- Born: 16 February 1982 Sydney, New South Wales, Australia
- Died: 29 May 2018 (aged 36) Sydney, New South Wales, Australia
- Occupations: Businessman, philanthropist
- Years active: 2015-2018
- Known for: Muslim charity project "Muslims Around the World"
- Notable work: MATW Projects

= Ali Banat =

Australian humanitarian (1982–2018)

Ali Banat (16 February 1982 – 29 May 2018) was an Australian businessman, later a humanitarian philanthropist, from the Sydney suburb of Greenacre and of Palestinian descent. He was running two successful businesses, a security company and an electrical company, when he was diagnosed with cancer in October 2015. After the cancer diagnosis, he donated everything he had for charitable causes.

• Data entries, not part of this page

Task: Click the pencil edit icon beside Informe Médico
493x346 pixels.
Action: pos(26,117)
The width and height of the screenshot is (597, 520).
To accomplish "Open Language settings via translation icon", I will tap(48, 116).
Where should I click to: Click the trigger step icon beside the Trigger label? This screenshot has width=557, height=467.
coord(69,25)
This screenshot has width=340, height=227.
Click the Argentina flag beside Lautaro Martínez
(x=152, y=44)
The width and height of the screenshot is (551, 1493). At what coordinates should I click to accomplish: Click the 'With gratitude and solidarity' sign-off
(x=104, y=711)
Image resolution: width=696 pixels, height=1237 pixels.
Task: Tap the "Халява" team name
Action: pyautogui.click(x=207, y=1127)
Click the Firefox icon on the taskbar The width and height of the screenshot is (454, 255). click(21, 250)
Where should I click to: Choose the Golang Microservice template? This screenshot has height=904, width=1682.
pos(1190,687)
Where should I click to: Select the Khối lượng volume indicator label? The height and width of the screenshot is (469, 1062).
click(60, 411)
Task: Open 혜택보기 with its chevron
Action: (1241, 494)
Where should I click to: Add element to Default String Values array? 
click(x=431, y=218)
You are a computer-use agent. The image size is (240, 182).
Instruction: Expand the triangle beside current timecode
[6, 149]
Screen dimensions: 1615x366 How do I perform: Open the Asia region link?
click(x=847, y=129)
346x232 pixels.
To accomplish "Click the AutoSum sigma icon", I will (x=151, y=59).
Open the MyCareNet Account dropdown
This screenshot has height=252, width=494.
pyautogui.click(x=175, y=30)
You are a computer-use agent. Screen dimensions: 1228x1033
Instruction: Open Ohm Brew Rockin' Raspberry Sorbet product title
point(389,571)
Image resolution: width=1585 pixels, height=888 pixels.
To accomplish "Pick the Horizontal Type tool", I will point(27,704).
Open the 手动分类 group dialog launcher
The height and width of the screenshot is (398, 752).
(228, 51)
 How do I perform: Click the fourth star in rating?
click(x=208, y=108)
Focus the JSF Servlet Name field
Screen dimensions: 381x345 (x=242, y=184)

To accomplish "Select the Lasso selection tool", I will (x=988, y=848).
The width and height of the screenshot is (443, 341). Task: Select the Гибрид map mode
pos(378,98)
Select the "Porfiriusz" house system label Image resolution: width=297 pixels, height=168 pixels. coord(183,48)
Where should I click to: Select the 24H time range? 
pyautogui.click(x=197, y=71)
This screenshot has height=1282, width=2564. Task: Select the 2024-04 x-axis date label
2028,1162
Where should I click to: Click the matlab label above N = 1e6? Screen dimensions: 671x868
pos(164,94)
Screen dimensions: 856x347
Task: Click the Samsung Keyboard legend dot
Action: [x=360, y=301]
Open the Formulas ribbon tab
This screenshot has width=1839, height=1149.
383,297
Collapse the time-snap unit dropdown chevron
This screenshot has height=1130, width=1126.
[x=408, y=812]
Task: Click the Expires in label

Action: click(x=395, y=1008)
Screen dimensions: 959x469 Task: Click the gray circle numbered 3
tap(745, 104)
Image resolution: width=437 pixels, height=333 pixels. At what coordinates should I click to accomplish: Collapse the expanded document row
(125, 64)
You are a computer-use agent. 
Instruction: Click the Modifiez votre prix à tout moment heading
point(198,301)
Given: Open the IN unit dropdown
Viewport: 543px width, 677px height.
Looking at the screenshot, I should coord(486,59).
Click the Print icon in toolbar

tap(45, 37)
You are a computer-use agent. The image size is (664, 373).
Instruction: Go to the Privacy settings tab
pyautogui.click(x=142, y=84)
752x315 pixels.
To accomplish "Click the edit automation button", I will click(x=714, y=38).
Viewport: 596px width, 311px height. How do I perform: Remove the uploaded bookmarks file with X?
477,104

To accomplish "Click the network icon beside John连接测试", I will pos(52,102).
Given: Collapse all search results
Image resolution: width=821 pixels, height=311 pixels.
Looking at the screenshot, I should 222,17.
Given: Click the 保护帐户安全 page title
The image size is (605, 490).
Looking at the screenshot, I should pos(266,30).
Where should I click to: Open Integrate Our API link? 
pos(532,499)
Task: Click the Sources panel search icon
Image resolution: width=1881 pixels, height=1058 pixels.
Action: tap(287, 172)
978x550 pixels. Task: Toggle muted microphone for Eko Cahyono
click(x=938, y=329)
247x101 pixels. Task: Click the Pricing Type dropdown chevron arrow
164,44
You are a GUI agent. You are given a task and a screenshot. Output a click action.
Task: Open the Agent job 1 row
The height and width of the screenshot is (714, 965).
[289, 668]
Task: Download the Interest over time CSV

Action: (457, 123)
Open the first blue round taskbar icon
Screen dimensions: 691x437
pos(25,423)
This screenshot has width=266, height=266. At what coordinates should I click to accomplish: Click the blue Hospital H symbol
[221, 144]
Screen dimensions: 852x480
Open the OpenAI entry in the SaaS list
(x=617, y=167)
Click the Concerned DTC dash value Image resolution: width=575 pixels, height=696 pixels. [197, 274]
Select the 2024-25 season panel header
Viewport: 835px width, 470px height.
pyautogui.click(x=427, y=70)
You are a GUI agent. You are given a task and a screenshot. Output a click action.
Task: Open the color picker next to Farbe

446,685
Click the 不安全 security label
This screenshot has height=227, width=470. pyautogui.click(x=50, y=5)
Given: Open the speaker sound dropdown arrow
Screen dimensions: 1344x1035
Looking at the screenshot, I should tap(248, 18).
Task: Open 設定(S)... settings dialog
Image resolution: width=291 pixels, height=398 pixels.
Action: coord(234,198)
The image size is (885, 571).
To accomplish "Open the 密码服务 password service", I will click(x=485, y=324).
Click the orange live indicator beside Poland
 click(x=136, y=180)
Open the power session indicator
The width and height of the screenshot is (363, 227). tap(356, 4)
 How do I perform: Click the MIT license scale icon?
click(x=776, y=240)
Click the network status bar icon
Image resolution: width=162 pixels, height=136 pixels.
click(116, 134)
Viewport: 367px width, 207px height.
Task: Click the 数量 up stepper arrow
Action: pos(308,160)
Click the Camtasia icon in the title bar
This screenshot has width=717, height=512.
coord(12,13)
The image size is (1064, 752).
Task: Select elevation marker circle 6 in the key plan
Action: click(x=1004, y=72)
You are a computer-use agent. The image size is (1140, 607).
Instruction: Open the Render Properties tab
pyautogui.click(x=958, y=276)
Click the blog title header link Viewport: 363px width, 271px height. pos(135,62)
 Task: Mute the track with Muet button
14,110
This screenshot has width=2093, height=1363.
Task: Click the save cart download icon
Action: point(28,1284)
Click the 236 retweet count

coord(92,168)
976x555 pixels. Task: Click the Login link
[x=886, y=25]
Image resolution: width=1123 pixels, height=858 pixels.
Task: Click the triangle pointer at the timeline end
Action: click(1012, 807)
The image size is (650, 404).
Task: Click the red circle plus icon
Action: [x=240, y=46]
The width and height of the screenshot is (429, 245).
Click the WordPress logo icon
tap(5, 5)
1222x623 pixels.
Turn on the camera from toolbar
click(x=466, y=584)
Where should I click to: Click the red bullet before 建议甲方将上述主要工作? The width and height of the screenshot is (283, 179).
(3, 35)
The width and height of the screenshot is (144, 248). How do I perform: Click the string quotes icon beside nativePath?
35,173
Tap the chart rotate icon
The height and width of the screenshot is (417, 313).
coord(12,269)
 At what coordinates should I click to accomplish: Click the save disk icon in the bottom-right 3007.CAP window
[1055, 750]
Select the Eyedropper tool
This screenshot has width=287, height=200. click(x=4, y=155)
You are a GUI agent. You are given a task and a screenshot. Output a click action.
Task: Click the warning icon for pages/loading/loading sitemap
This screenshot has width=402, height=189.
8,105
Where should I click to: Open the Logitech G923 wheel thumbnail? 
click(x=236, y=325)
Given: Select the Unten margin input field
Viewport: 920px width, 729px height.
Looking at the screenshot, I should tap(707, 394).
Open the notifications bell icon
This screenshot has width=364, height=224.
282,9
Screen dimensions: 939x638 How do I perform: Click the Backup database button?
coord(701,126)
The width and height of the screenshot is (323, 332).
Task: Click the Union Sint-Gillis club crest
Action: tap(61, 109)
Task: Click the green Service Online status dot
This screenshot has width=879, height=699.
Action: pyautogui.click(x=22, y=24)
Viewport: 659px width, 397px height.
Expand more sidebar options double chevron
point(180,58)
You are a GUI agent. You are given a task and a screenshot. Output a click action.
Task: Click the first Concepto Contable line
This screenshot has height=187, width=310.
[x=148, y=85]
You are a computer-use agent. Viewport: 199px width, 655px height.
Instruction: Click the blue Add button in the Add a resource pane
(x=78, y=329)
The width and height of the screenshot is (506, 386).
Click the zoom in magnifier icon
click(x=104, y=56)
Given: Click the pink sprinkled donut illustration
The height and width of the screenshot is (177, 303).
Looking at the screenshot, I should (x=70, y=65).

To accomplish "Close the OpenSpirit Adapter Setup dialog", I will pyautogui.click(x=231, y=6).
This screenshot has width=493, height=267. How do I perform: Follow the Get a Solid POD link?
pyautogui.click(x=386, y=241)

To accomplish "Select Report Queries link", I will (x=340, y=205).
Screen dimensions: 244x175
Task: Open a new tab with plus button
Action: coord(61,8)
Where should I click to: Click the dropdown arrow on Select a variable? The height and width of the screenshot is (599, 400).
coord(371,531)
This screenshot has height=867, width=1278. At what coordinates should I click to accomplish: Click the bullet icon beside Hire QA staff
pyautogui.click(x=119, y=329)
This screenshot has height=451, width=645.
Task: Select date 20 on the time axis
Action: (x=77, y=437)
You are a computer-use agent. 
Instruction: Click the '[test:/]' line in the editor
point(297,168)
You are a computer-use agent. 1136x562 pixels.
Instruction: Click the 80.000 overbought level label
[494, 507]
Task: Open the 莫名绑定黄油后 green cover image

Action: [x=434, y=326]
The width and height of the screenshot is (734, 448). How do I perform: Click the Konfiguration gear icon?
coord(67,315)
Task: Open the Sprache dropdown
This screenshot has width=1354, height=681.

== Muslims Around the World ==

After the diagnosis, he founded the charity 'Muslims Around the World', also known as MATW. An interview with Muslim preacher Mohamed Hoblos titled "Gifted with Cancer" brought further acclaim to his organization. The charity initially concentrated on Togo but soon expanded to other African nations including Burkina Faso, Ghana and Benin. He came to the aid of people living in destitute communities by constructing clean water infrastructure, educational facilities, community health and safety facilities, orphanages, battered women shelters, and other institutions essential for the prosperity of those communities. Importantly, Banat dedicated his efforts to uplifting Muslim life in these areas, renovating mosques and encouraging the Muslim people therein to come together in solidarity.

==Death==
He was diagnosed with cancer in 2015 and died on 29 May 2018. He left a farewell video message.